Dr Kirsty Penkman, from the Department of Chemistry and a member of the BioArCh group at the University of York, has been awarded a €2m European Research Council Consolidator Grant for the five year study.


The ‘EQuaTE’ project will apply two independent, but complementary, dating techniques to commonly-occurring Pleistocene fossils from sites across Europe.

The aim is to provide a secure chronological framework for the first appearance of human populations throughout Europe, and their repeated expansions and contractions in response to climate change over the last two million years.

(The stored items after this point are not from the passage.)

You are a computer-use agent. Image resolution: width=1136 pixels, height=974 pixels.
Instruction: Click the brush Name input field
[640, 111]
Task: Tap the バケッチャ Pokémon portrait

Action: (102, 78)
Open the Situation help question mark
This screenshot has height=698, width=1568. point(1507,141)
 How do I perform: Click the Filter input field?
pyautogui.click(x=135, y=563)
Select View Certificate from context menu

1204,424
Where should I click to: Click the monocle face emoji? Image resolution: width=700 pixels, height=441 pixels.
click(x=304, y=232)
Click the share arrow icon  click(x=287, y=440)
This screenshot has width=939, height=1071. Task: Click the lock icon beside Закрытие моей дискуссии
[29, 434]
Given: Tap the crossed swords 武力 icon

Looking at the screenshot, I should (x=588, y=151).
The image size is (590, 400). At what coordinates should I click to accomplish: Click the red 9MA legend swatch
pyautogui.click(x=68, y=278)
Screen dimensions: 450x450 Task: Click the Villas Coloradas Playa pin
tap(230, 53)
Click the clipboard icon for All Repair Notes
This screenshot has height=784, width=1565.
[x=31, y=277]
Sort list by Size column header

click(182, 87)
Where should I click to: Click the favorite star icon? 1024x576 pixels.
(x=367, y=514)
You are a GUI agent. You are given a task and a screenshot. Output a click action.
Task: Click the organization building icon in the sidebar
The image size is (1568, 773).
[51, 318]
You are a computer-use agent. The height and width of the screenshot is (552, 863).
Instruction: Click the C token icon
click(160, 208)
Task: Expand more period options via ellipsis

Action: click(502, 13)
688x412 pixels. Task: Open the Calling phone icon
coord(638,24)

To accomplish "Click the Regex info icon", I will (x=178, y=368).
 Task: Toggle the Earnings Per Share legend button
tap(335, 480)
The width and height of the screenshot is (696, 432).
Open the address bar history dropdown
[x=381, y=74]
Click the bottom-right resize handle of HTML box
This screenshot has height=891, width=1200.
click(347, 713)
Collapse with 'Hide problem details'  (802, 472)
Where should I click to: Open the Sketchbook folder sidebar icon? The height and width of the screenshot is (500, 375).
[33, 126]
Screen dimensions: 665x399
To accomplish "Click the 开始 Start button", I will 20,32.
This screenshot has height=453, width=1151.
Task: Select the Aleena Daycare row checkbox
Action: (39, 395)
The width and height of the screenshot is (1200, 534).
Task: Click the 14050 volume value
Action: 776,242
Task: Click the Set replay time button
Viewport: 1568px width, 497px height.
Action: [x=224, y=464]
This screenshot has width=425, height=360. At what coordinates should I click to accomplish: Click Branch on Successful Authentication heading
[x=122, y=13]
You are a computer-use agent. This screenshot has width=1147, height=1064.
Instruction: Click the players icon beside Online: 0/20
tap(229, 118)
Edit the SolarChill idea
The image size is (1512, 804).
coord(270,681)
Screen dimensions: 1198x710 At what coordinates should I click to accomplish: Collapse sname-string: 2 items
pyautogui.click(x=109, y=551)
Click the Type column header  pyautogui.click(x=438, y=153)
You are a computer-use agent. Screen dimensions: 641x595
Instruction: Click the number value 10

Using recent advances in two dating techniques: amino acid geochronology (developed at York) and thermoluminescence dating of biogenic calcite (developed at Aberystwyth), the multidisciplinary and international team put together by Dr Penkman will establish a dating framework for the European Palaeolithic.


Dr Penkman said she hoped the EQuaTE study will push back the frontiers of our knowledge of the Palaeolithic and the Pleistocene.

She said: “Dating the Quaternary period (the last 2.5 million years) is very challenging, and yet this is a crucial period for geological understanding, with impacts on both climate and human evolution.

“By tracking the time-signal trapped in both the organic and inorganic fractions of fossils that are widespread in archaeological and palaeontological sites, the pan-European dating framework developed through this study should provide a breakthrough in our ability to understand the past.”

Dr Penkman is among more than 300 top scientists and scholars from across Europe to receive funding worth a total of €600 million from the ERC.

The ERC Consolidator Grants are awarded to outstanding researchers of any nationality and age.